EXCERPTED DATA below:

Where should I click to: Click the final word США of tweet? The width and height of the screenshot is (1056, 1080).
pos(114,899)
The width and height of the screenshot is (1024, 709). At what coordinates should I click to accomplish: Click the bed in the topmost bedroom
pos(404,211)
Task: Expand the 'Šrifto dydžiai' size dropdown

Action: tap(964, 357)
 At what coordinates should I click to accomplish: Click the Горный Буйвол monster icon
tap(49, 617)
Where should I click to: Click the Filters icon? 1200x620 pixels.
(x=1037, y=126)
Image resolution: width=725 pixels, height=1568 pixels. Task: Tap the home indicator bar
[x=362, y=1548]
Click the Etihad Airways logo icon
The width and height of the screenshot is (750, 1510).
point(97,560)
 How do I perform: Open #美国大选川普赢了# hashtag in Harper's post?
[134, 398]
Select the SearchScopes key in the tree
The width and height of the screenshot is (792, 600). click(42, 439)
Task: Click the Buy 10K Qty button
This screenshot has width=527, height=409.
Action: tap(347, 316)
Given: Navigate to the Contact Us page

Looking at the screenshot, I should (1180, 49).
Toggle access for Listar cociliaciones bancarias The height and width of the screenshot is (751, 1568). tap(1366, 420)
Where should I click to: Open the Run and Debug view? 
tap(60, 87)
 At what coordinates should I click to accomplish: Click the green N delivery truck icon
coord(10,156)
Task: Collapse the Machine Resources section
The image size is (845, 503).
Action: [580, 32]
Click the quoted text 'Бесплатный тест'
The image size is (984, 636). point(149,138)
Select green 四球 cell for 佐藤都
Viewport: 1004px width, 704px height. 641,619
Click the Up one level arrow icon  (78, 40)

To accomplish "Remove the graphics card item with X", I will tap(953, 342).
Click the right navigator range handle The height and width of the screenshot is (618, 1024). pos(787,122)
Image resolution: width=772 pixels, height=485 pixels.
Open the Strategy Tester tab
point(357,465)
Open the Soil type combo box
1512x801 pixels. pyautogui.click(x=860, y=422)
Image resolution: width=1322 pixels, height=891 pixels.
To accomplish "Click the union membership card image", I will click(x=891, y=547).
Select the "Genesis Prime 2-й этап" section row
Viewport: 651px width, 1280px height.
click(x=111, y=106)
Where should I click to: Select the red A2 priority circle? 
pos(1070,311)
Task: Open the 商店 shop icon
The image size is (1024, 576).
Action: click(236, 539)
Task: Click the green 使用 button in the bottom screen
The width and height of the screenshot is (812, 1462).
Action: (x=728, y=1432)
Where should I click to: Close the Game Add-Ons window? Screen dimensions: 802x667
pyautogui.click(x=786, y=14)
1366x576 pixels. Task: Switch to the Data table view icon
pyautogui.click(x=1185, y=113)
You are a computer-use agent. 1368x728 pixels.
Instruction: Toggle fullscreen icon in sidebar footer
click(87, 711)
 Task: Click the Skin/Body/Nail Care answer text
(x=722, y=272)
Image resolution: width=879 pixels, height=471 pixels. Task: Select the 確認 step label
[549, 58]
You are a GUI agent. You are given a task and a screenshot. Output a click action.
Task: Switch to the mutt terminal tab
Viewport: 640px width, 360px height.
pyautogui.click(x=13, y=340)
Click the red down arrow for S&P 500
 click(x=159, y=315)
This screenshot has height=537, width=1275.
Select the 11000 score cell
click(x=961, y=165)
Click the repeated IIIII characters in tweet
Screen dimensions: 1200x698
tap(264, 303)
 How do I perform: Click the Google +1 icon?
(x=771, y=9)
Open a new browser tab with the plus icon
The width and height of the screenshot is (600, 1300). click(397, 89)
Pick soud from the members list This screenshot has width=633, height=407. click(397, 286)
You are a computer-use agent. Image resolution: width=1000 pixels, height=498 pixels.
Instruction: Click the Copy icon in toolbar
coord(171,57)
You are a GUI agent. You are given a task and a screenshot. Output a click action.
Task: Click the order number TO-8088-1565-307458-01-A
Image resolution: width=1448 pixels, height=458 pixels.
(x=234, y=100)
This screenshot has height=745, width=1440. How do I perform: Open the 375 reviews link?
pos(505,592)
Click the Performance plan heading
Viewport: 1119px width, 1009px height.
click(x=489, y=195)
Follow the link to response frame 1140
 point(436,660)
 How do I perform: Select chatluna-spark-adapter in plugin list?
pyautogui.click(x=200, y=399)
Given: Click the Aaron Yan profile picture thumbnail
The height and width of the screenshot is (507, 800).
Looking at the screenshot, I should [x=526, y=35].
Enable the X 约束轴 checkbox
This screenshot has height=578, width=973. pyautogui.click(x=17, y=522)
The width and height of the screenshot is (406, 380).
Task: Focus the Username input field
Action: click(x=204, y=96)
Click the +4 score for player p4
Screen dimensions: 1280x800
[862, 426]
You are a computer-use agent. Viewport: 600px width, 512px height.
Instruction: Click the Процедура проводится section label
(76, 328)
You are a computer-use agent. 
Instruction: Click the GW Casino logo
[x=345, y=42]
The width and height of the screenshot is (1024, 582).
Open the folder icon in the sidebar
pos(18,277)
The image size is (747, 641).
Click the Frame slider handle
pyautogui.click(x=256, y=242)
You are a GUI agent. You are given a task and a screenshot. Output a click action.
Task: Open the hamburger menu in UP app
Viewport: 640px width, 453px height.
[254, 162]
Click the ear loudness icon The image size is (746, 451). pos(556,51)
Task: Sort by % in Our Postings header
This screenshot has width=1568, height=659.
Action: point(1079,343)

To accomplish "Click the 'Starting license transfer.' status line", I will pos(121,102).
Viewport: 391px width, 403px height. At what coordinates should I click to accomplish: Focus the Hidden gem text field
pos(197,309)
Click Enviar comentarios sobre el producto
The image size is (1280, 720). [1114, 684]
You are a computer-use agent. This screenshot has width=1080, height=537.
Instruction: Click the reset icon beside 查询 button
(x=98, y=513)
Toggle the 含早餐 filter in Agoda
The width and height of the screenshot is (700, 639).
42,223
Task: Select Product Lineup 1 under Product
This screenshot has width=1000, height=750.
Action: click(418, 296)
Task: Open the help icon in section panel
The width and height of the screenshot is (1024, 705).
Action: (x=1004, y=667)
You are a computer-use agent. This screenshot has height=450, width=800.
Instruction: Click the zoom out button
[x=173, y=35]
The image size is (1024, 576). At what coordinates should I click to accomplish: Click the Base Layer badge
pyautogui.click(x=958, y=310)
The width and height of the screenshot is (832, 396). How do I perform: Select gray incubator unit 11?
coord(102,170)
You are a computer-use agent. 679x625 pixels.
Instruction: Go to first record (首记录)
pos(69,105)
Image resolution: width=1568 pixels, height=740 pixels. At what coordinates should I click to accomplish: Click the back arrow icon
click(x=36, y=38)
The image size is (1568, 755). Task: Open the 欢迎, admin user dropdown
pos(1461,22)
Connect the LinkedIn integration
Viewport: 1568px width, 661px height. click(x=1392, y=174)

End of EXCERPTED DATA.

▸ **TASK DIRECTIONS**
The records above need to be written out again. Keep them exact.

▸ **SOLUTION TO THIS PROBLEM**
Where should I click to: Click the final word США of tweet? The width and height of the screenshot is (1056, 1080).
pos(114,899)
The width and height of the screenshot is (1024, 709). At what coordinates should I click to accomplish: Click the bed in the topmost bedroom
pos(404,211)
Task: Expand the 'Šrifto dydžiai' size dropdown

Action: tap(964, 357)
 At what coordinates should I click to accomplish: Click the Горный Буйвол monster icon
tap(49, 617)
Where should I click to: Click the Filters icon? 1200x620 pixels.
(x=1037, y=126)
Image resolution: width=725 pixels, height=1568 pixels. Task: Tap the home indicator bar
[x=362, y=1548]
Click the Etihad Airways logo icon
The width and height of the screenshot is (750, 1510).
point(97,560)
 How do I perform: Open #美国大选川普赢了# hashtag in Harper's post?
[134, 398]
Select the SearchScopes key in the tree
The width and height of the screenshot is (792, 600). click(42, 439)
Task: Click the Buy 10K Qty button
This screenshot has width=527, height=409.
Action: tap(347, 316)
Given: Navigate to the Contact Us page

Looking at the screenshot, I should (1180, 49).
Toggle access for Listar cociliaciones bancarias The height and width of the screenshot is (751, 1568). tap(1366, 420)
Where should I click to: Open the Run and Debug view? 
tap(60, 87)
 At what coordinates should I click to accomplish: Click the green N delivery truck icon
coord(10,156)
Task: Collapse the Machine Resources section
The image size is (845, 503).
Action: [580, 32]
Click the quoted text 'Бесплатный тест'
The image size is (984, 636). point(149,138)
Select green 四球 cell for 佐藤都
Viewport: 1004px width, 704px height. 641,619
Click the Up one level arrow icon  (78, 40)

To accomplish "Remove the graphics card item with X", I will tap(953, 342).
Click the right navigator range handle The height and width of the screenshot is (618, 1024). pos(787,122)
Image resolution: width=772 pixels, height=485 pixels.
Open the Strategy Tester tab
point(357,465)
Open the Soil type combo box
1512x801 pixels. pyautogui.click(x=860, y=422)
Image resolution: width=1322 pixels, height=891 pixels.
To accomplish "Click the union membership card image", I will click(x=891, y=547).
Select the "Genesis Prime 2-й этап" section row
Viewport: 651px width, 1280px height.
click(x=111, y=106)
Where should I click to: Select the red A2 priority circle? 
pos(1070,311)
Task: Open the 商店 shop icon
The image size is (1024, 576).
Action: click(236, 539)
Task: Click the green 使用 button in the bottom screen
The width and height of the screenshot is (812, 1462).
Action: (x=728, y=1432)
Where should I click to: Close the Game Add-Ons window? Screen dimensions: 802x667
pyautogui.click(x=786, y=14)
1366x576 pixels. Task: Switch to the Data table view icon
pyautogui.click(x=1185, y=113)
You are a computer-use agent. 1368x728 pixels.
Instruction: Toggle fullscreen icon in sidebar footer
click(87, 711)
 Task: Click the Skin/Body/Nail Care answer text
(x=722, y=272)
Image resolution: width=879 pixels, height=471 pixels. Task: Select the 確認 step label
[549, 58]
You are a GUI agent. You are given a task and a screenshot. Output a click action.
Task: Switch to the mutt terminal tab
Viewport: 640px width, 360px height.
pyautogui.click(x=13, y=340)
Click the red down arrow for S&P 500
 click(x=159, y=315)
This screenshot has height=537, width=1275.
Select the 11000 score cell
click(x=961, y=165)
Click the repeated IIIII characters in tweet
Screen dimensions: 1200x698
tap(264, 303)
 How do I perform: Click the Google +1 icon?
(x=771, y=9)
Open a new browser tab with the plus icon
The width and height of the screenshot is (600, 1300). click(397, 89)
Pick soud from the members list This screenshot has width=633, height=407. click(397, 286)
You are a computer-use agent. Image resolution: width=1000 pixels, height=498 pixels.
Instruction: Click the Copy icon in toolbar
coord(171,57)
You are a GUI agent. You are given a task and a screenshot. Output a click action.
Task: Click the order number TO-8088-1565-307458-01-A
Image resolution: width=1448 pixels, height=458 pixels.
(x=234, y=100)
This screenshot has height=745, width=1440. How do I perform: Open the 375 reviews link?
pos(505,592)
Click the Performance plan heading
Viewport: 1119px width, 1009px height.
click(x=489, y=195)
Follow the link to response frame 1140
 point(436,660)
 How do I perform: Select chatluna-spark-adapter in plugin list?
pyautogui.click(x=200, y=399)
Given: Click the Aaron Yan profile picture thumbnail
The height and width of the screenshot is (507, 800).
Looking at the screenshot, I should [x=526, y=35].
Enable the X 约束轴 checkbox
This screenshot has height=578, width=973. pyautogui.click(x=17, y=522)
The width and height of the screenshot is (406, 380).
Task: Focus the Username input field
Action: click(x=204, y=96)
Click the +4 score for player p4
Screen dimensions: 1280x800
[862, 426]
You are a computer-use agent. Viewport: 600px width, 512px height.
Instruction: Click the Процедура проводится section label
(76, 328)
You are a computer-use agent. 
Instruction: Click the GW Casino logo
[x=345, y=42]
The width and height of the screenshot is (1024, 582).
Open the folder icon in the sidebar
pos(18,277)
The image size is (747, 641).
Click the Frame slider handle
pyautogui.click(x=256, y=242)
You are a GUI agent. You are given a task and a screenshot. Output a click action.
Task: Open the hamburger menu in UP app
Viewport: 640px width, 453px height.
[254, 162]
Click the ear loudness icon The image size is (746, 451). pos(556,51)
Task: Sort by % in Our Postings header
This screenshot has width=1568, height=659.
Action: point(1079,343)

To accomplish "Click the 'Starting license transfer.' status line", I will pos(121,102).
Viewport: 391px width, 403px height. At what coordinates should I click to accomplish: Focus the Hidden gem text field
pos(197,309)
Click Enviar comentarios sobre el producto
The image size is (1280, 720). [1114, 684]
You are a computer-use agent. This screenshot has width=1080, height=537.
Instruction: Click the reset icon beside 查询 button
(x=98, y=513)
Toggle the 含早餐 filter in Agoda
The width and height of the screenshot is (700, 639).
42,223
Task: Select Product Lineup 1 under Product
This screenshot has width=1000, height=750.
Action: click(418, 296)
Task: Open the help icon in section panel
The width and height of the screenshot is (1024, 705).
Action: (x=1004, y=667)
You are a computer-use agent. This screenshot has height=450, width=800.
Instruction: Click the zoom out button
[x=173, y=35]
The image size is (1024, 576). At what coordinates should I click to accomplish: Click the Base Layer badge
pyautogui.click(x=958, y=310)
The width and height of the screenshot is (832, 396). How do I perform: Select gray incubator unit 11?
coord(102,170)
You are a computer-use agent. 679x625 pixels.
Instruction: Go to first record (首记录)
pos(69,105)
Image resolution: width=1568 pixels, height=740 pixels. At what coordinates should I click to accomplish: Click the back arrow icon
click(x=36, y=38)
The image size is (1568, 755). Task: Open the 欢迎, admin user dropdown
pos(1461,22)
Connect the LinkedIn integration
Viewport: 1568px width, 661px height. click(x=1392, y=174)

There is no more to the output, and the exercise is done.